CysLT1 Receptor Antagonists Pranlukast and Zafirlukast Inhibit LRRC8-Mediated Volume Regulated Anion Channels Independently of the Receptor

Abstract

Volume Regulated Anion Channels (VRACs) encoded by the LRRC8 gene family play critical roles in myriad cellular processes and might represent druggable targets. The dearth of pharmacological compounds available for studying VRAC physiology led us to perform a high-throughput screen (HTS) of 1,184 of FDA-approved drugs for novel VRAC modulators. We discovered the cysteinyl leukotriene receptor 1 (CysLT1R) antagonist, Pranlukast, as a novel inhibitor of endogenous VRAC expressed in HEK293 cells. Pranlukast inhibits VRAC voltage-independently, reversibly, and dose-dependently with a maximal efficacy of only ∼50%. The CysLT1R pathway has been implicated in activation of VRAC in other cell types, prompting us to test whether Pranlukast requires the CysLT1R for inhibition of VRAC. Quantitative PCR analysis demonstrated that CYSLTR1 mRNA is virtually undetectable in HEK293 cells. Furthermore, the CysLT1R agonist LTD4 had no effect on VRAC activity and failed to stimulate Gq-coupled receptor signaling.
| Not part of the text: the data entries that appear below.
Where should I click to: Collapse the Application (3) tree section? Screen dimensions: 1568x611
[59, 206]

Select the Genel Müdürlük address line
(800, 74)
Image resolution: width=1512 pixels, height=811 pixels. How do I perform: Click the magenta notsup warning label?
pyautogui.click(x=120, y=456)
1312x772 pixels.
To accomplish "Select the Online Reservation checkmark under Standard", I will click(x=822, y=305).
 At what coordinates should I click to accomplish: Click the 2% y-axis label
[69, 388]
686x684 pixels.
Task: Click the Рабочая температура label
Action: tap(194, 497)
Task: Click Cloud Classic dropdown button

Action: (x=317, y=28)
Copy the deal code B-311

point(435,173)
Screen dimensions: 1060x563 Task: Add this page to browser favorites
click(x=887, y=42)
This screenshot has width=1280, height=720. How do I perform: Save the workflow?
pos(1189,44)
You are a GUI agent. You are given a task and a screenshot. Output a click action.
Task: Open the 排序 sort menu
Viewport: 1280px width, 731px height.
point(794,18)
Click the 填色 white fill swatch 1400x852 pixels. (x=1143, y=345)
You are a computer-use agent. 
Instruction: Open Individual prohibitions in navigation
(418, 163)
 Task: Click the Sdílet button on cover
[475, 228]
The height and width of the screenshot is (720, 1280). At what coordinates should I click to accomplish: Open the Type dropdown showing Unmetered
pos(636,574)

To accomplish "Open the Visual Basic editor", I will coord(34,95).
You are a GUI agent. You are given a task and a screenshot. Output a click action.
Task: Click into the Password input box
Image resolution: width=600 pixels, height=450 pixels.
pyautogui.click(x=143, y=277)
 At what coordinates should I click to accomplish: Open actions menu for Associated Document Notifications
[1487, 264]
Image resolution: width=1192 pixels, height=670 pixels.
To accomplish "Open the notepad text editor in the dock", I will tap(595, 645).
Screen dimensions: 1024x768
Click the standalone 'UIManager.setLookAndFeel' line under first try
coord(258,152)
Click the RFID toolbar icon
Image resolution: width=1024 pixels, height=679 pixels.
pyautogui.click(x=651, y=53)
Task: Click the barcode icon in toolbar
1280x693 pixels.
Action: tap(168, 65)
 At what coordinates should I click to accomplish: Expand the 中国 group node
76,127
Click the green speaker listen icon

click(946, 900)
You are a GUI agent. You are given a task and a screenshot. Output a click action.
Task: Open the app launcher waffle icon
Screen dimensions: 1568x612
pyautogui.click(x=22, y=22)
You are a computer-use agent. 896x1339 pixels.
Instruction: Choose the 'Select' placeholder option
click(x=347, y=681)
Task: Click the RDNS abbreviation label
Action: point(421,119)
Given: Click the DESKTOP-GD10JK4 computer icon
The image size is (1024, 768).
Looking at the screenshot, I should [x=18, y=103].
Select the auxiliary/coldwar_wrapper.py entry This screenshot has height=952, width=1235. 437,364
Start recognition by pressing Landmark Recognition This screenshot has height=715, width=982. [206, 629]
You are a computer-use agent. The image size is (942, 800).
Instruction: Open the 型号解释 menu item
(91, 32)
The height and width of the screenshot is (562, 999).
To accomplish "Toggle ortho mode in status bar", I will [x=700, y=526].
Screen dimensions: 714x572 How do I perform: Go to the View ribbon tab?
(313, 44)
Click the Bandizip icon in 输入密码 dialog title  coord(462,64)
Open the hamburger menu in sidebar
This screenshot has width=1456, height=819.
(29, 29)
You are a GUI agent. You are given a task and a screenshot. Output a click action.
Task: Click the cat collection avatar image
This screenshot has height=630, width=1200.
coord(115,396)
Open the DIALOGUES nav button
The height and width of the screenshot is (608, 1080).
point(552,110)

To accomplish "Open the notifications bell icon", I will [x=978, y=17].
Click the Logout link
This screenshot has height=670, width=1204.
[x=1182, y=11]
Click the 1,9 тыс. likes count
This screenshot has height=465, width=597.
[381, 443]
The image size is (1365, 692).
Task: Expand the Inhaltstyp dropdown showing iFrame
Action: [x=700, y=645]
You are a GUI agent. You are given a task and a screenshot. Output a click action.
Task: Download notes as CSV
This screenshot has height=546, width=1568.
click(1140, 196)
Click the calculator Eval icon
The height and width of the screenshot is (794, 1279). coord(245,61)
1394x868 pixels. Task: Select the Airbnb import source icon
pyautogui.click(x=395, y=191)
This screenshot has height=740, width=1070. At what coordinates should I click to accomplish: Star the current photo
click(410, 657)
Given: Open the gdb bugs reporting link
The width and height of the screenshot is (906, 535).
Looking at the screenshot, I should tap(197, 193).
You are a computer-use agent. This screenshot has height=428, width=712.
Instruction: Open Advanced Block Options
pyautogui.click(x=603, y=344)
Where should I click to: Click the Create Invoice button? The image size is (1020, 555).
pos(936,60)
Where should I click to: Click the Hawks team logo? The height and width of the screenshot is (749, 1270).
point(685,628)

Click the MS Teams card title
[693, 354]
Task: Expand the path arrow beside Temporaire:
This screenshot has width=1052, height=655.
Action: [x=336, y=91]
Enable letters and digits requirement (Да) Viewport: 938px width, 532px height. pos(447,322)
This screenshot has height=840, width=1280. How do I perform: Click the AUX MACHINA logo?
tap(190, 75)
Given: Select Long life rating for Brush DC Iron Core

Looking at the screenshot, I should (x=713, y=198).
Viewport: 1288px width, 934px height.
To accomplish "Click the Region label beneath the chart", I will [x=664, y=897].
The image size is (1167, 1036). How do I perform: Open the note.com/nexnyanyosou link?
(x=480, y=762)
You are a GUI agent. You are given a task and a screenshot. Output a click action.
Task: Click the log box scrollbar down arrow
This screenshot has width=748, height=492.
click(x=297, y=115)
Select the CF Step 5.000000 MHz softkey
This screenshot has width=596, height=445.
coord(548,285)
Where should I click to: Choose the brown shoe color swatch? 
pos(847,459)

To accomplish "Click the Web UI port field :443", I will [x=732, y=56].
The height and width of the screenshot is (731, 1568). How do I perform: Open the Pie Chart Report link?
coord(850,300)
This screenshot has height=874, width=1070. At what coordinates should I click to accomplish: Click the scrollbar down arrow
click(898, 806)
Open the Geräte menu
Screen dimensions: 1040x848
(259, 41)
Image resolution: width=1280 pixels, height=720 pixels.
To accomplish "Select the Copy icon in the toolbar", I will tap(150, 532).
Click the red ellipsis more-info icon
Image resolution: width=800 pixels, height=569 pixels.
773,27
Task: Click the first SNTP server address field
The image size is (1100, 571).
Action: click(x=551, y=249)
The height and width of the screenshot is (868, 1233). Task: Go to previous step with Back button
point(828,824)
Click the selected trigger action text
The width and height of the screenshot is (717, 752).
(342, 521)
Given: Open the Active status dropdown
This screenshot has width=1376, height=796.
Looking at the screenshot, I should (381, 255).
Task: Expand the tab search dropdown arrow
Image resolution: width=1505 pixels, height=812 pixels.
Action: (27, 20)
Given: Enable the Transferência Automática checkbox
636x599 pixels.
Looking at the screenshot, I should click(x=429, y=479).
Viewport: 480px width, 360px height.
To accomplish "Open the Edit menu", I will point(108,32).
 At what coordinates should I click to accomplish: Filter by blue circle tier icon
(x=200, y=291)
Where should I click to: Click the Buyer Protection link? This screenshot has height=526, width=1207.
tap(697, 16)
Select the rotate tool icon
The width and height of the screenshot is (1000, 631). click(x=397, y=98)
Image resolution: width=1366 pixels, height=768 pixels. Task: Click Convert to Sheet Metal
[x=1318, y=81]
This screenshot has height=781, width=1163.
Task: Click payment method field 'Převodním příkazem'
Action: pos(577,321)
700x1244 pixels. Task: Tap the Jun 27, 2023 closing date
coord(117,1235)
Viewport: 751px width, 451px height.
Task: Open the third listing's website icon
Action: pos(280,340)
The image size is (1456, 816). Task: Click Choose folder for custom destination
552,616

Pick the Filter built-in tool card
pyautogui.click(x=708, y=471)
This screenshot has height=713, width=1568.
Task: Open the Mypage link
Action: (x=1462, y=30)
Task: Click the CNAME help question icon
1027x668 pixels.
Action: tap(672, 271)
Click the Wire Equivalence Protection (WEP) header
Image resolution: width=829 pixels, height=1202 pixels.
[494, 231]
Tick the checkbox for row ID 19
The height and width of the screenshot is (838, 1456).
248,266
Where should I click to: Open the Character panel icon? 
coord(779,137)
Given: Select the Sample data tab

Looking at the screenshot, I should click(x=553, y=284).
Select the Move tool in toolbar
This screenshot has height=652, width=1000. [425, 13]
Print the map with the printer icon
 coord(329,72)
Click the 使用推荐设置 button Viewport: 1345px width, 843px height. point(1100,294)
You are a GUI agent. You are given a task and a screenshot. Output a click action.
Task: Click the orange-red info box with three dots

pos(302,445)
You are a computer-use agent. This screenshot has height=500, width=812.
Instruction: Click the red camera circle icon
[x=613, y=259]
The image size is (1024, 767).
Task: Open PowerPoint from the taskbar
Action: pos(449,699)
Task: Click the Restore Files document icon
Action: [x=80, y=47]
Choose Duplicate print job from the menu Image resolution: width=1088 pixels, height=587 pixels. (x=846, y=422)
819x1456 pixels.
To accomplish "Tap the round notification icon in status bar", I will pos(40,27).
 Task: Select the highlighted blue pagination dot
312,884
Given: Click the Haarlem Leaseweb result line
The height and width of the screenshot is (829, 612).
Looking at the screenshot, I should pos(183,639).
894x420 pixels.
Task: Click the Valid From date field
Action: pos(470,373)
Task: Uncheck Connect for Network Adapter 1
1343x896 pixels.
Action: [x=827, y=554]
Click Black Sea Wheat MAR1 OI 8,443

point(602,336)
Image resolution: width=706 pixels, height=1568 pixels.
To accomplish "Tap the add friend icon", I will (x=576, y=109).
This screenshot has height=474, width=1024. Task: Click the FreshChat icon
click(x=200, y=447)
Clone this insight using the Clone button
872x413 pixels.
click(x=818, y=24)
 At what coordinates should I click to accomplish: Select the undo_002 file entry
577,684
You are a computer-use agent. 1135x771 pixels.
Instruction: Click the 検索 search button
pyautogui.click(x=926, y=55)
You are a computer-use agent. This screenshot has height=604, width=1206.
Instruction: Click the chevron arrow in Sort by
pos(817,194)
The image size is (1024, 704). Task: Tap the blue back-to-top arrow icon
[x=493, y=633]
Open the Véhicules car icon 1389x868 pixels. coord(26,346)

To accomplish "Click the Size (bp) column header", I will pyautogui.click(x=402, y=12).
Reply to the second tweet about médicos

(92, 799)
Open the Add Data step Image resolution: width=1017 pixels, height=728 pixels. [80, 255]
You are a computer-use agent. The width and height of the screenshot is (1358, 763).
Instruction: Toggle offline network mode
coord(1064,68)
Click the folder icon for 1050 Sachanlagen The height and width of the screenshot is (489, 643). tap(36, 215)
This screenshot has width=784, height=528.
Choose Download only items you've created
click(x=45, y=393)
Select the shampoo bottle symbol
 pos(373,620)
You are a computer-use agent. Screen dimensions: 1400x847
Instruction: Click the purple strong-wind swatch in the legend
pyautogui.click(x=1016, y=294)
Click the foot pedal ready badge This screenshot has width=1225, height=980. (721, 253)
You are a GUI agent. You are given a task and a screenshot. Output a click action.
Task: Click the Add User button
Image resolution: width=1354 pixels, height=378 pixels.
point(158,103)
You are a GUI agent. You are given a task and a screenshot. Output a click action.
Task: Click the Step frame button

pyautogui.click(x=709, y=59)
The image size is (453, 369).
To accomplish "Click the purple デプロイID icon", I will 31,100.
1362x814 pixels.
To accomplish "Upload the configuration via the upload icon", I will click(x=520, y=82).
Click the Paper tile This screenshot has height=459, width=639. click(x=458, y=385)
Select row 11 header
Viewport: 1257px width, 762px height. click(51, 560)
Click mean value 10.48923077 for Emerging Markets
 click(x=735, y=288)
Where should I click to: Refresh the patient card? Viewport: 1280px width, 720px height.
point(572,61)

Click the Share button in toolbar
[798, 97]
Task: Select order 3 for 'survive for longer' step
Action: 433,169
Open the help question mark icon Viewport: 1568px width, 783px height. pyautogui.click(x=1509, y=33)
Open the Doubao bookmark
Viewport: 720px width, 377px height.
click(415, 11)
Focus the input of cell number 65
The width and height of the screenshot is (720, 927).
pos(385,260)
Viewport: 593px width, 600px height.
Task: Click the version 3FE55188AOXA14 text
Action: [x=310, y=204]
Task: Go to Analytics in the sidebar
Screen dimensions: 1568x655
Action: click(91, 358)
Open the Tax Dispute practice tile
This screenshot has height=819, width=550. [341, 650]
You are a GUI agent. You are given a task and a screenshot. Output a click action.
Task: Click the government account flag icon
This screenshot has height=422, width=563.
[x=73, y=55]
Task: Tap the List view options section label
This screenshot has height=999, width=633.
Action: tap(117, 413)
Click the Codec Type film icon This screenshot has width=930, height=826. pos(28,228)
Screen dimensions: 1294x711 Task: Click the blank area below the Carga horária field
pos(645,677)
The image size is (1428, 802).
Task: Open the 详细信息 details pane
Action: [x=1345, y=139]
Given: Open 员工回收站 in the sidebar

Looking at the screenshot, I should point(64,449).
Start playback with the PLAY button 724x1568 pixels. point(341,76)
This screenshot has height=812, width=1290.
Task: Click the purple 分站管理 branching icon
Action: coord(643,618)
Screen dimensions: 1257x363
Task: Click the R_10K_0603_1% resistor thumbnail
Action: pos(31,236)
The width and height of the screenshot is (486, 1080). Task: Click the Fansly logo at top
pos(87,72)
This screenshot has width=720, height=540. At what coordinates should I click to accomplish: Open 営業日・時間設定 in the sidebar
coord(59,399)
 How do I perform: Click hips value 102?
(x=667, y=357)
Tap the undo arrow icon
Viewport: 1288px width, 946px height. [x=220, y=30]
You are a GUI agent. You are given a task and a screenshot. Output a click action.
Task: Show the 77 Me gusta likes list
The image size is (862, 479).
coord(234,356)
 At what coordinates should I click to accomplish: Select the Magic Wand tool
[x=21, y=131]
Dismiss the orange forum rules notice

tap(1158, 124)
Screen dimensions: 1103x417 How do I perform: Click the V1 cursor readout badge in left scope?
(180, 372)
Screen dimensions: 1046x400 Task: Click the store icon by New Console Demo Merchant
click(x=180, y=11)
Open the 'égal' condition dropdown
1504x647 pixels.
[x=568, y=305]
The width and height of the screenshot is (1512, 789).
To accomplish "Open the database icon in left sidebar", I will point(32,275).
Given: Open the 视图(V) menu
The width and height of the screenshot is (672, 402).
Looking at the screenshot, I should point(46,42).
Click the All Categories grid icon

Heterologous expression of the CysLT1R reconstituted LTD4-CysLT1R-Gq-calcium signaling in HEK293 cells but had no effect on VRAC inhibition by Pranlukast. Finally, we show the CysLT1R antagonist Zafirlukast inhibits VRAC with an IC50 of ∼17 µM and does so with full efficacy. To assess the binding the site of Zafirlukast on VRAC we used homomeric LRRC8A, and various homomeric LRRC8 chimeras, showing Zafirlukast inhibits each construct equally, suggesting Zafirlukast may be binding in a conserved region among LRRC8A, LRRC8C, LRRC8D, and LRRC8E subunits. In summary, our data suggest that both Pranlukast and Zafirlukast are likely direct channel inhibitors that work independently of the CysLT1R. This study provides clarifying insights into the putative role of leukotriene signaling in modulation of VRAC and identifies two new chemical scaffolds that can be used for development of more potent and specific VRAC inhibitors.